The Peninsula Hotels is a chain of luxury hotels operated by Hongkong and Shanghai Hotels.  Founded by the Kadoorie family, the first hotel opened in 1928 and now stands as the oldest in Hong Kong.

History
Hong Kong and Shanghai Hotels, Limited was incorporated in 1866. The company became engaged in real estate, acquiring land properties, and opened The Peninsula Hong Kong in Tsim Sha Tsui in 1928. The Peninsula Hong Kong holds several world records for placing the largest single orders for fleets of Rolls-Royce cars in the world.

The Peninsula Manila in Makati, Metro Manila, Philippines, opened in 1976. After a decade, the opening was followed by The Peninsula New York in 1988, as the company ventured into the American market.

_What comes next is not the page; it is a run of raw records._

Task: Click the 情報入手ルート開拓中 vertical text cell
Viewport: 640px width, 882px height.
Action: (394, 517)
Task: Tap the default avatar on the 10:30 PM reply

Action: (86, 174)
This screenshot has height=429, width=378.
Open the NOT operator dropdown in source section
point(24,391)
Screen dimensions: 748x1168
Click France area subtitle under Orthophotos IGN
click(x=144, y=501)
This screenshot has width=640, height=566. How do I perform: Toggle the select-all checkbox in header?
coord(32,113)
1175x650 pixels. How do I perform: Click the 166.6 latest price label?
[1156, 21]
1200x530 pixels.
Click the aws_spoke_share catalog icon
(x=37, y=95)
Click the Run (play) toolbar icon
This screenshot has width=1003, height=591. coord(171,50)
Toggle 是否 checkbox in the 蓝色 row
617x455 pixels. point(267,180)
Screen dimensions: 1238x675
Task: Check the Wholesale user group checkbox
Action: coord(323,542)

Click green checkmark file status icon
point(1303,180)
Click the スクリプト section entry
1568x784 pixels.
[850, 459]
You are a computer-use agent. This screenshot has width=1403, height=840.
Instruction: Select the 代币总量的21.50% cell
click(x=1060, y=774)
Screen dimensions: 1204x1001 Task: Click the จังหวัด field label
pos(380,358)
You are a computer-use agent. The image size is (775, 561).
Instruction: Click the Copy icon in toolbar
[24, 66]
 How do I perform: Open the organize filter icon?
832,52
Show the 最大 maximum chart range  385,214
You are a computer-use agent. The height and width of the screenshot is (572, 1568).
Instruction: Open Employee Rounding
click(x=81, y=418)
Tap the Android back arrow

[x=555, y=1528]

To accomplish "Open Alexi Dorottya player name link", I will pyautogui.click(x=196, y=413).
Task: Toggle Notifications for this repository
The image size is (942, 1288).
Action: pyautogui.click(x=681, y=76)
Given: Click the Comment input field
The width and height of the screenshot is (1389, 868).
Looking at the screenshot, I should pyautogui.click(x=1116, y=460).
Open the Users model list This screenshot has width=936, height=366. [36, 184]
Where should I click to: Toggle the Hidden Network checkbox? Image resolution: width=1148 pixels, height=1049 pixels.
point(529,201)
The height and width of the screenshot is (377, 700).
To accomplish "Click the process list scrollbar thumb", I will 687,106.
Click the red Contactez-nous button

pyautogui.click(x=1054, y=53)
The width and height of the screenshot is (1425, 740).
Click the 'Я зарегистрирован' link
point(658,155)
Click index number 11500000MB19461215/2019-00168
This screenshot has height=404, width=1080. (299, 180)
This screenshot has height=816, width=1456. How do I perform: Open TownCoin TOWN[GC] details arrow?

This was followed by a 1989 opening in Beijing and a 1991 opening in Beverly Hills.

Awards and achievements
The Peninsula Bangkok was named the #1 hotel in Asia and #7 worldwide by magazine Travel + Leisure in August 2010.
The Peninsula Tokyo was voted the second best hotel by the same magazine in 2012 in its annual "The 500 Best Hotels List".

Properties and locations
Asia
 The Peninsula Hong Kong - 1928
 The Peninsula Manila - 1976
 The Peninsula Beijing - 1989
 The Peninsula Bangkok - 1998
 The Peninsula Tokyo - 2007
 The Peninsula Shanghai - 2009
North America
 The Peninsula New York - 1988
 The Peninsula Beverly Hills - 1991
 The Peninsula Chicago - 2001
Europe
 The Peninsula Paris - 2014

Future
 The Peninsula Istanbul (2023)
 The Peninsula London (2022)

Gallery

Controversy 
The Peninsula Hotels have been criticised by campaigners for the continued use of eggs from battery-caged hens across their hotel locations. A large number of the hotel group’s competitors including Mandarin Oriental, Hyatt and Intercontinental have made commitments to use only cage-free eggs by 2025.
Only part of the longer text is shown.